» Problem statement
Exactly retype the lines below from the one containing "You are a computer-use" through the end of the listing. Leave pictures out.

» Provided records
######

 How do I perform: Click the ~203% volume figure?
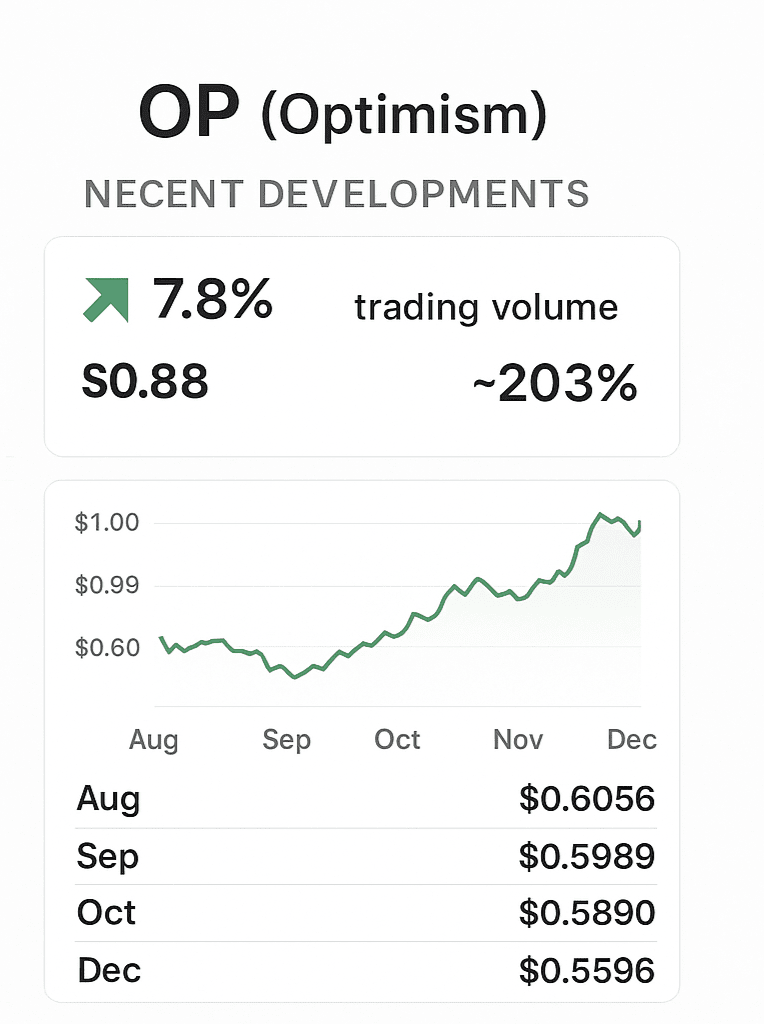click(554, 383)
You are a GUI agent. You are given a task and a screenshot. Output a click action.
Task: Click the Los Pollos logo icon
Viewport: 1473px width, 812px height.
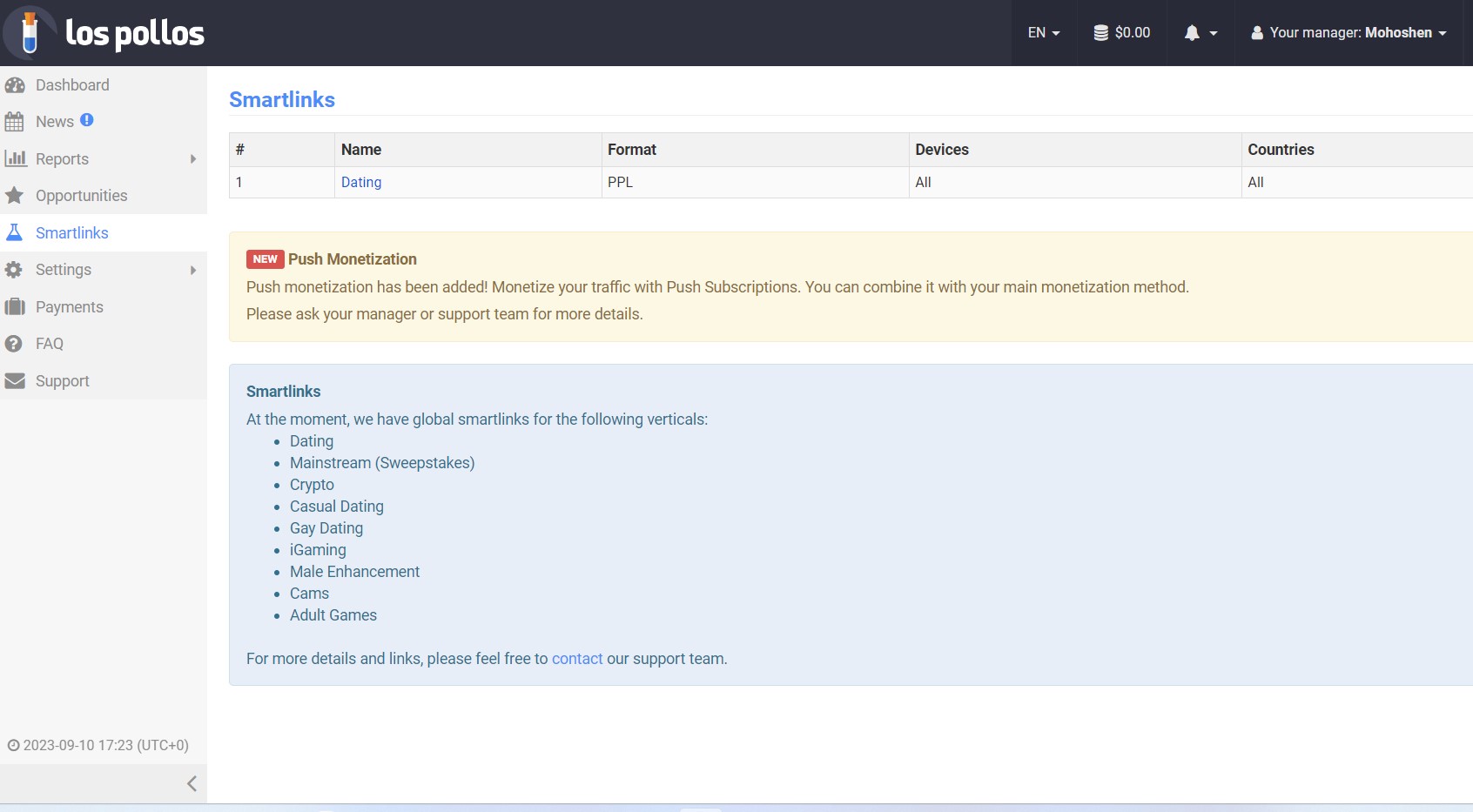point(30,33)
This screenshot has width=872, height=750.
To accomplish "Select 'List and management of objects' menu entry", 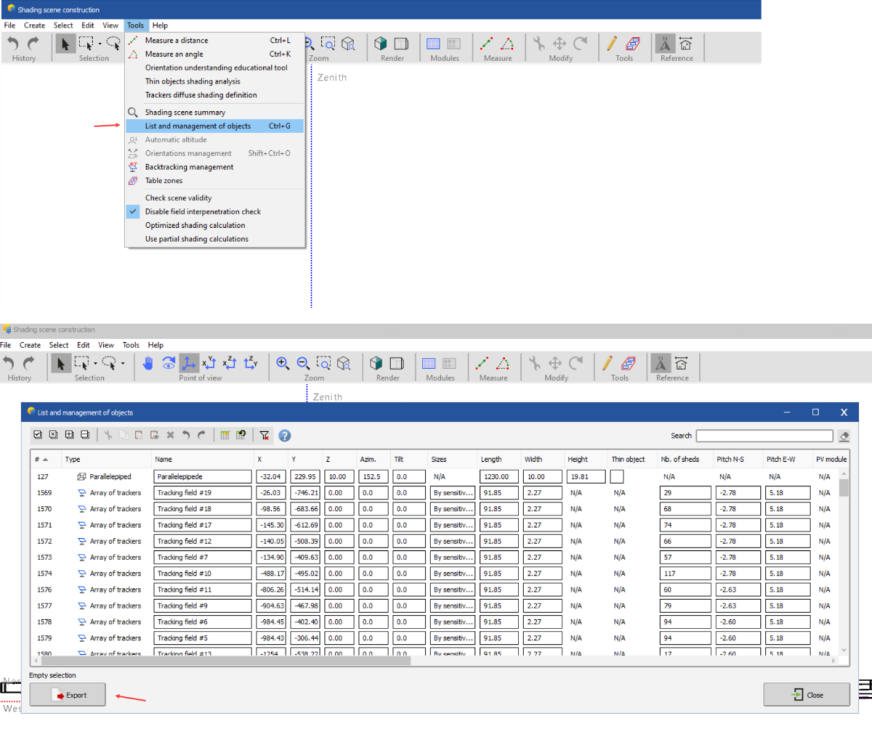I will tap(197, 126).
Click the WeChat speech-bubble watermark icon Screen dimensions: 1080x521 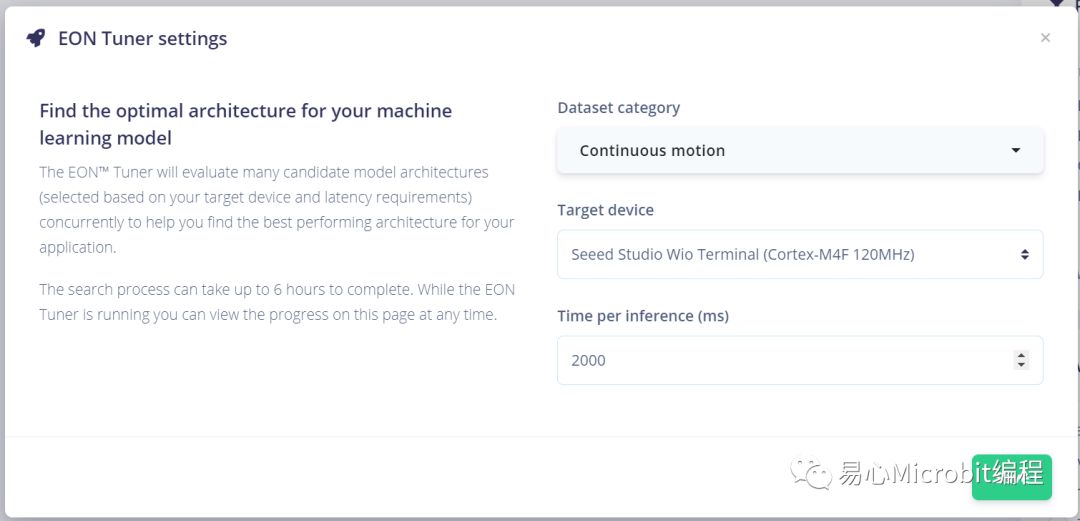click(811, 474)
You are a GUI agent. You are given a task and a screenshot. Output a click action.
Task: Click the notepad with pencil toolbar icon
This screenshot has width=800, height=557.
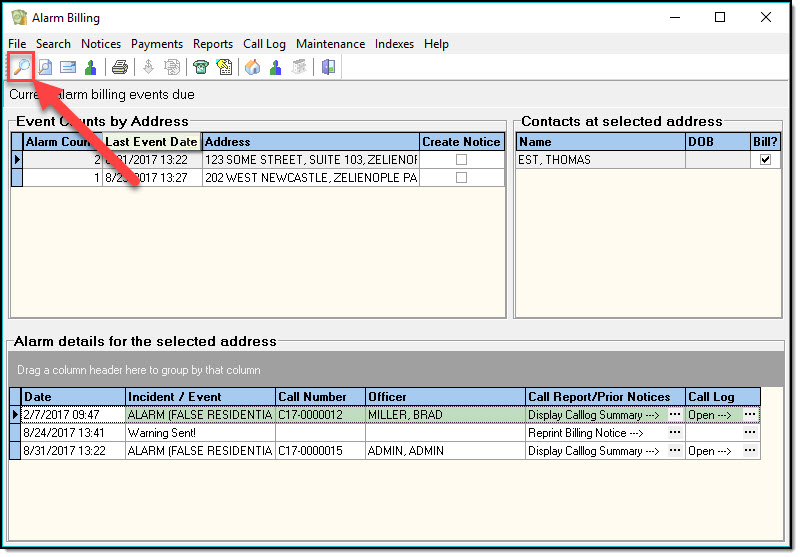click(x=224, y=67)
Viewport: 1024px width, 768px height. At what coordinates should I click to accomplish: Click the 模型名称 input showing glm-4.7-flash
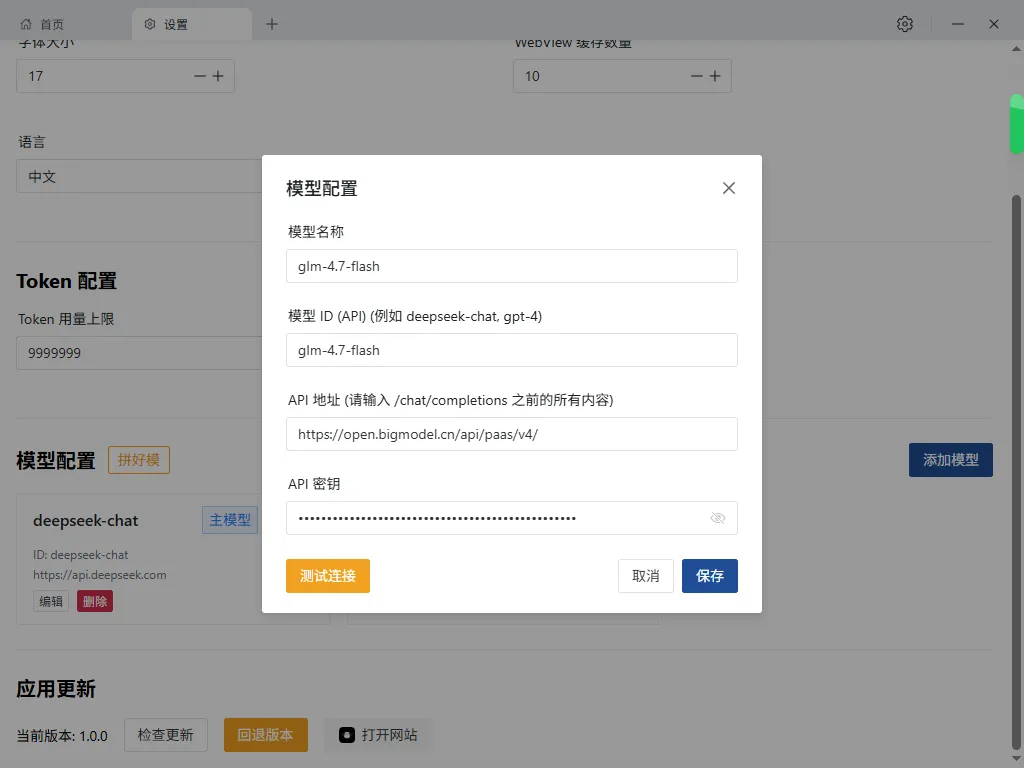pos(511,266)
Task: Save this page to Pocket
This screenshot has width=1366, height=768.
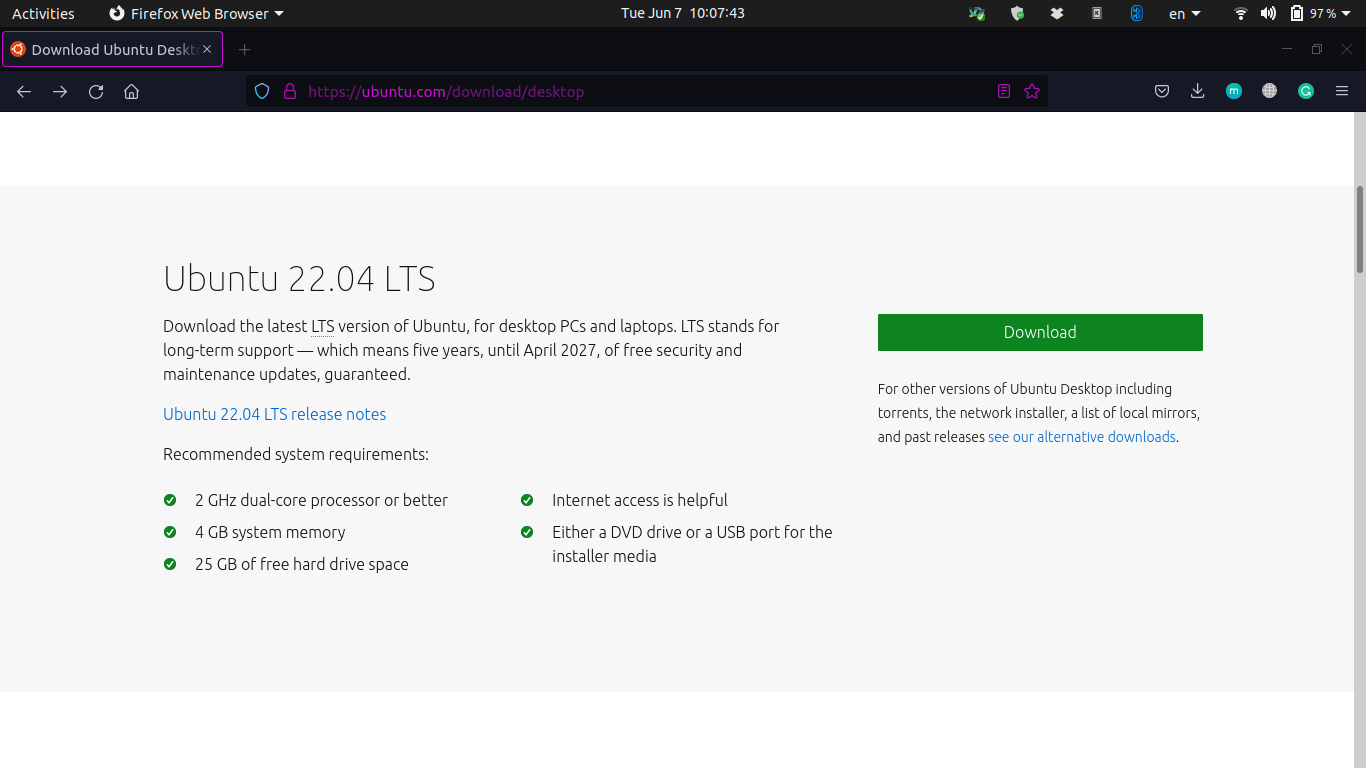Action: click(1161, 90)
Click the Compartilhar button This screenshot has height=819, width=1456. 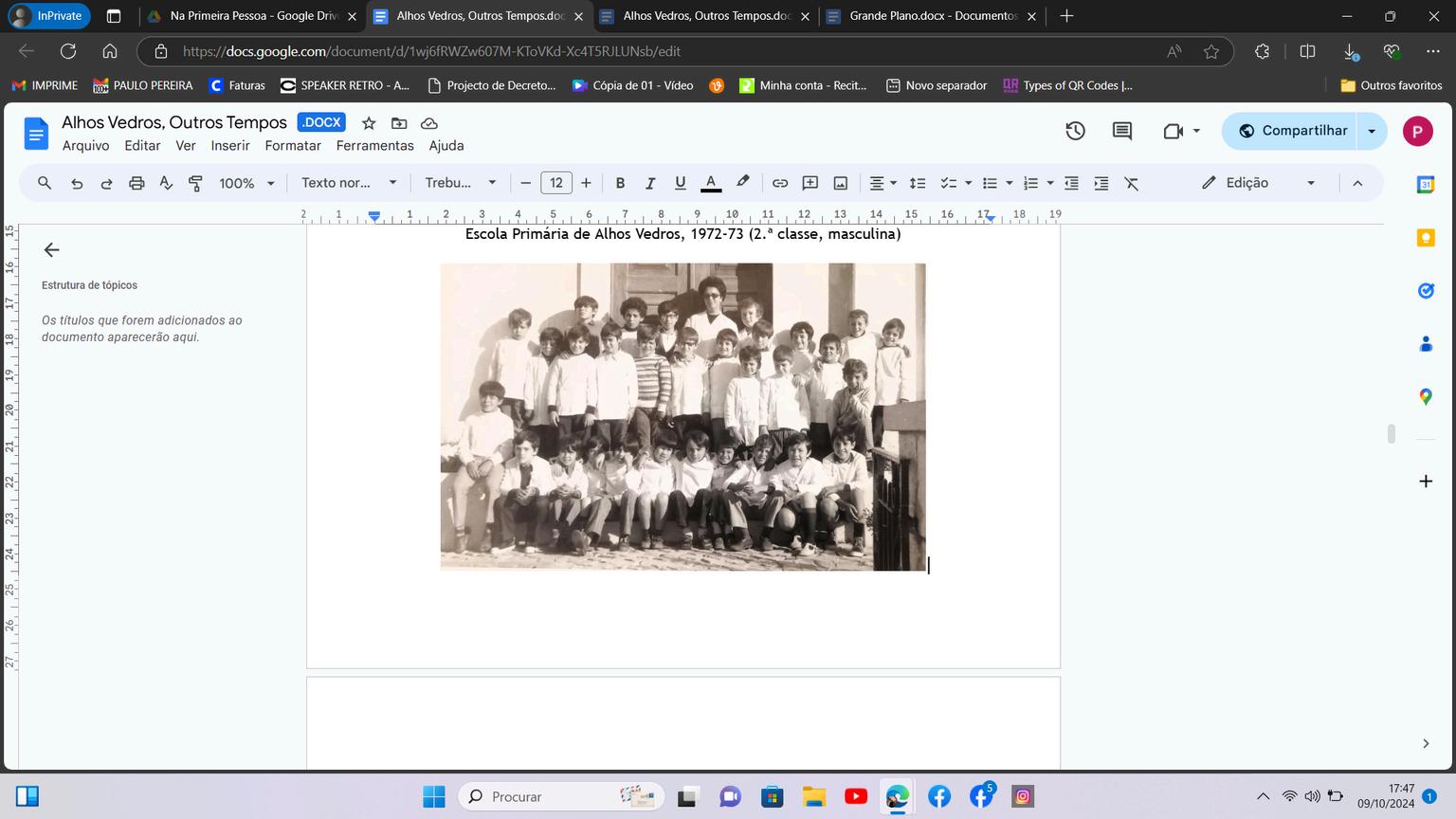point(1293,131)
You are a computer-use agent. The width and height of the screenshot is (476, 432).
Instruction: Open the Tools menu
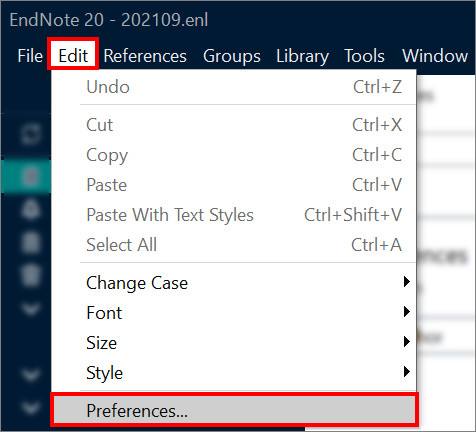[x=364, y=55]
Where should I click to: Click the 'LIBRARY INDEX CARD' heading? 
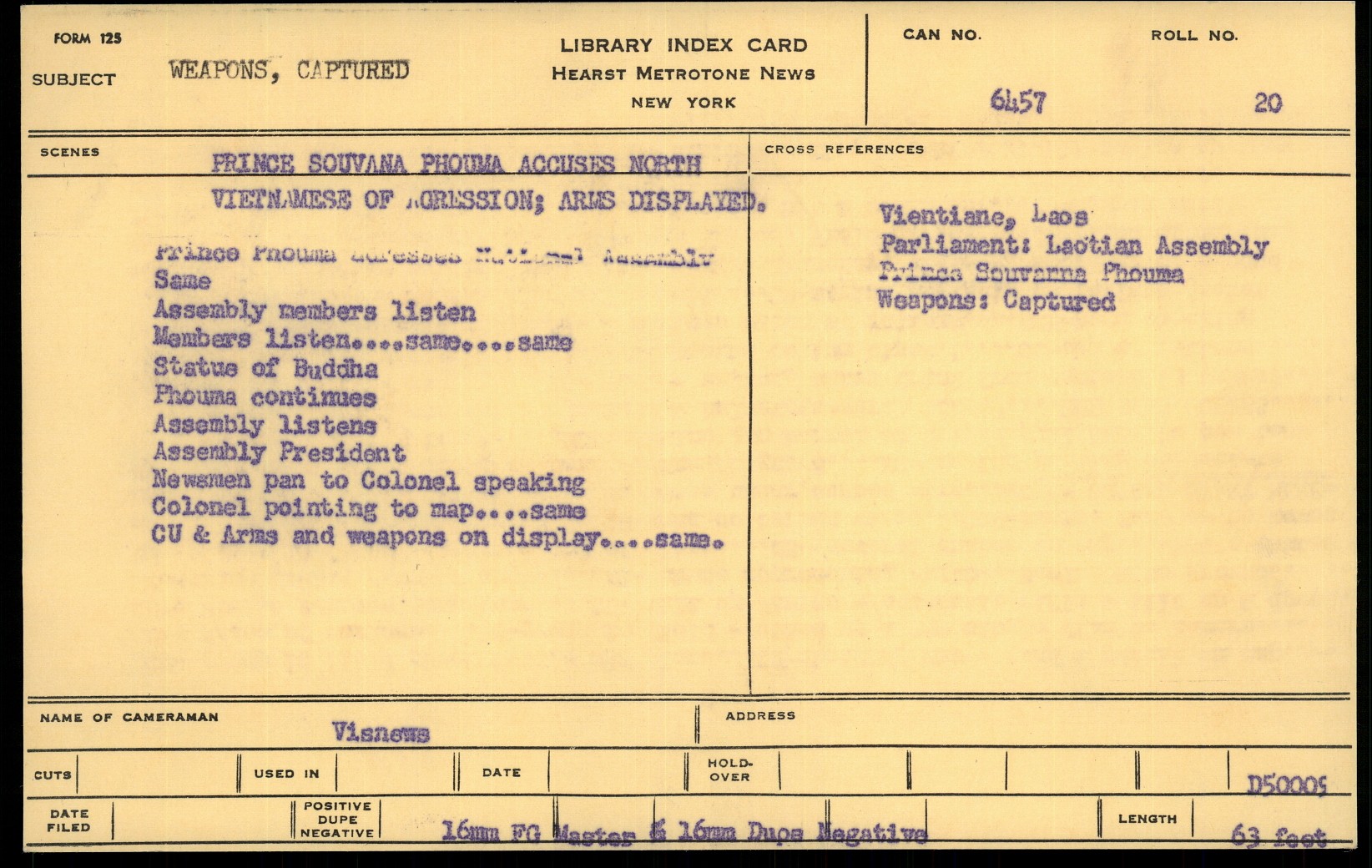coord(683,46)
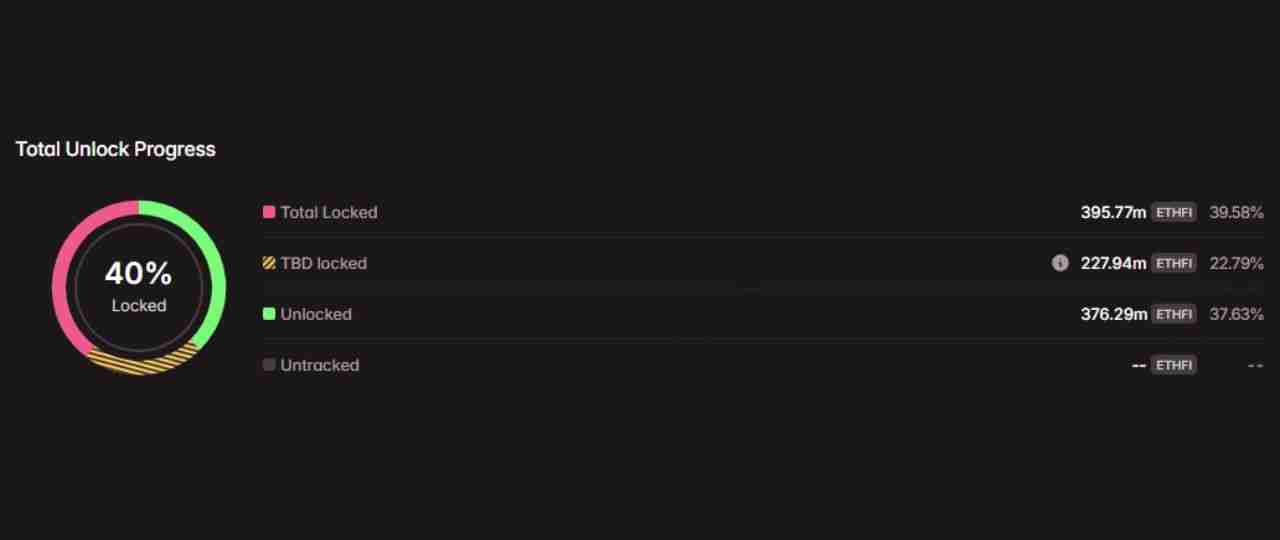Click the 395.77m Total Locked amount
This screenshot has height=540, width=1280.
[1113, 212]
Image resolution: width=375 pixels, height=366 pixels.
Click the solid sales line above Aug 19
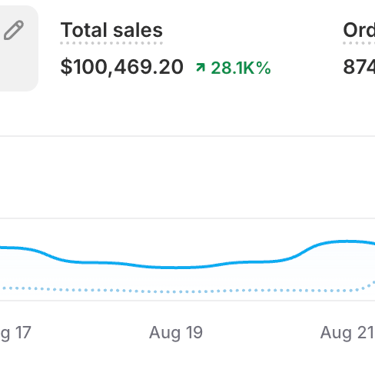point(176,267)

######

» Written solution
You are a computer-use agent. The width and height of the screenshot is (476, 432).
Instruction: Open the Tools menu
[x=364, y=55]
Where should I click to: Click the 'LIBRARY INDEX CARD' heading? 
coord(683,46)
Click the 395.77m Total Locked amount
This screenshot has height=540, width=1280.
[1113, 212]
Image resolution: width=375 pixels, height=366 pixels.
Click the solid sales line above Aug 19
point(176,267)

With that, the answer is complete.